Journal of Acquired Immune Deficiency Syndromes | 2016
Eva Bazant; Hally Mahler; Michael Machaku; Ruth Lemwayi; Yusuph Kulindwa; Jackson Lija; Baraka Mpora; Denice Ochola; Supriya Sarkar; Emma Williams; Marya Plotkin; James Juma
Background:Uptake of voluntary medical male circumcision (VMMC) among adult men has fallen short of targets in Tanzania. We evaluated a smartphone raffle intervention designed to increase VMMC uptake in three regions. Methods:Among 7 matched pairs of health facilities, 1 in each pair was randomly assigned to the intervention, consisting of a weekly smartphone raffle for clients returning for follow-up and monthly raffle for peer promoters and providers. VMMC records of clients aged 20 and older were analyzed over three months, with the number performed compared with the same months in the previous year. In multivariable models, the interventions effect on number of VMMCs was adjusted for client factors and clustering. Focus groups with clients and peer promoters explored preferences for VMMC incentives. Results:VMMCs increased 47% and 8% in the intervention and control groups, respectively; however, the changes were not significantly different from one another.

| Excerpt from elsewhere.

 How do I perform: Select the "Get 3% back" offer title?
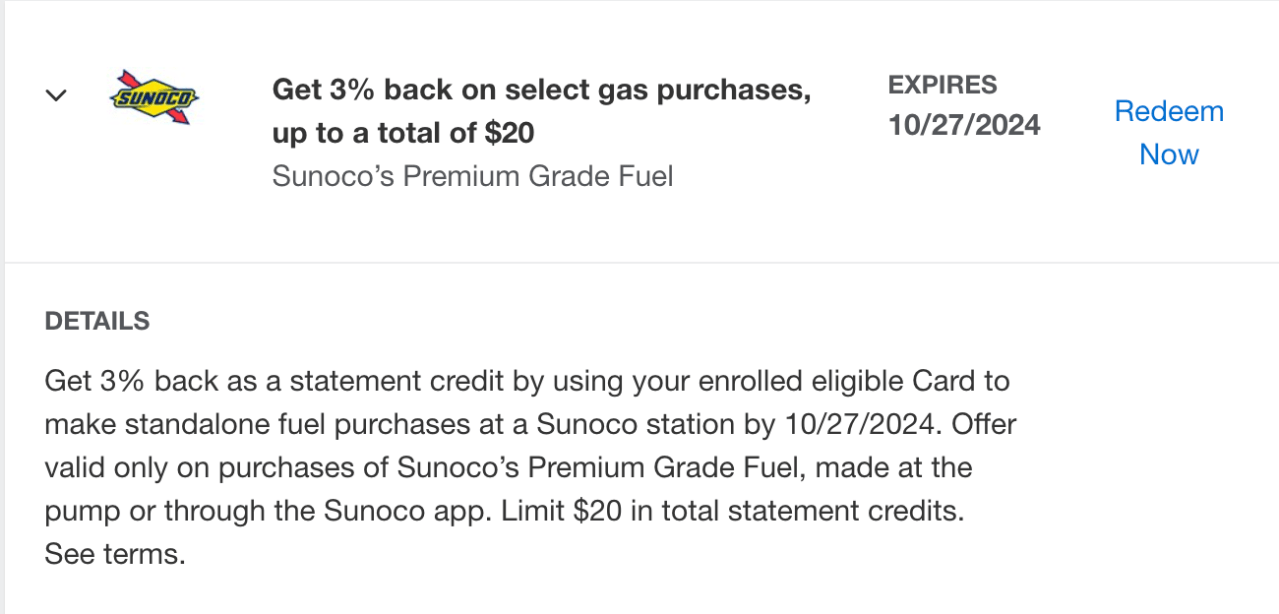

In the Iringa region subanalysis, VMMCs in the intervention group increased 336% (exponentiated coefficient of 3.36, 95% CI: 1.14 to 9.90; P = 0.028), after controlling for facility pair, percentage of clients ≥ age 30, and percentage testing HIV positive; the control group had a more modest 63% increase (exponentiated coefficient 1.63, 95% CI: 1.18 to 2.26; P = 0.003). The changes were not significantly different. Focus group respondents expressed mixed opinions about smartphone raffles; some favored smaller cash incentive or transportation reimbursement. Implications:A smartphone raffle might increase VMMC uptake in some settings by helping late adopters move from intention to action; however, this study did not find strong evidence to support its implementation broadly.